From the April 2007 issue

If nothing, not even light, can escape a black hole, then why do nearly all artist renderings of black holes show an accretion disk and a jet that appears to spew out particles perpendicular to the disk?

John Pelligrini, Philadelphia
By | Published: April 1, 2007
Black hole animation
The accretion disk, X rays, and the rest of what you see in an artist’s conception of a black hole aren’t coming from inside the hole. Particles are falling into the black hole.

The key concept here is what is known as the black hole’s “event horizon.” Think of this as the “point of no return.” Once matter reaches this event horizon, all of the standard folklore about black holes applies. Nothing inside the event horizon can ever get out again, not even light.

The event horizon is often called the “Schwarzschild radius” of the black hole. The term takes its name from theoretical physicist Karl Schwarzschild (1873-1916). Schwarzschild first used Einstein’s equations of general relativity to predict the existence of black holes in 1916.

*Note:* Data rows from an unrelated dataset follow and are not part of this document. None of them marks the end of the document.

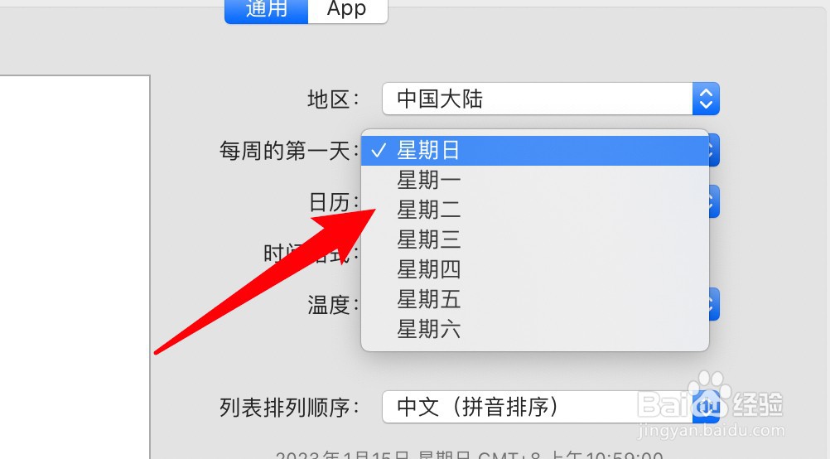
Task: Open the 地区 region dropdown 中国大陆
Action: point(551,99)
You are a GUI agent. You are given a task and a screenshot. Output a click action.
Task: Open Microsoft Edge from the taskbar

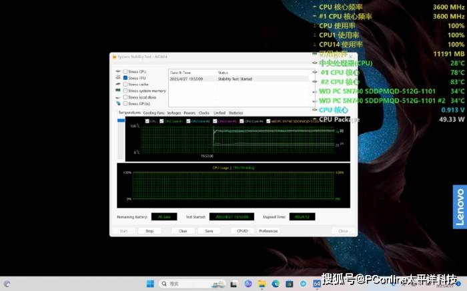pyautogui.click(x=276, y=284)
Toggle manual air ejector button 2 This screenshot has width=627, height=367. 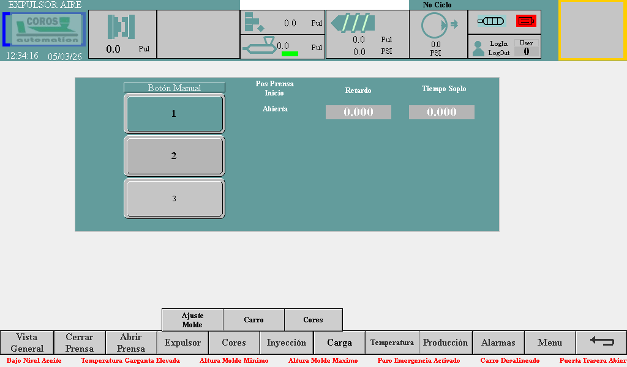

What happens, mathematically, at the Schwarzschild radius is that the metric — the grid that marks out space and time — becomes so distorted, it exhibits what theoretical physicists call a singularity. This, in effect, decouples the universe inside the radius from the rest of the universe. This is a mathematical way of saying that nothing, not even light, can ever escape the clutches of a black hole.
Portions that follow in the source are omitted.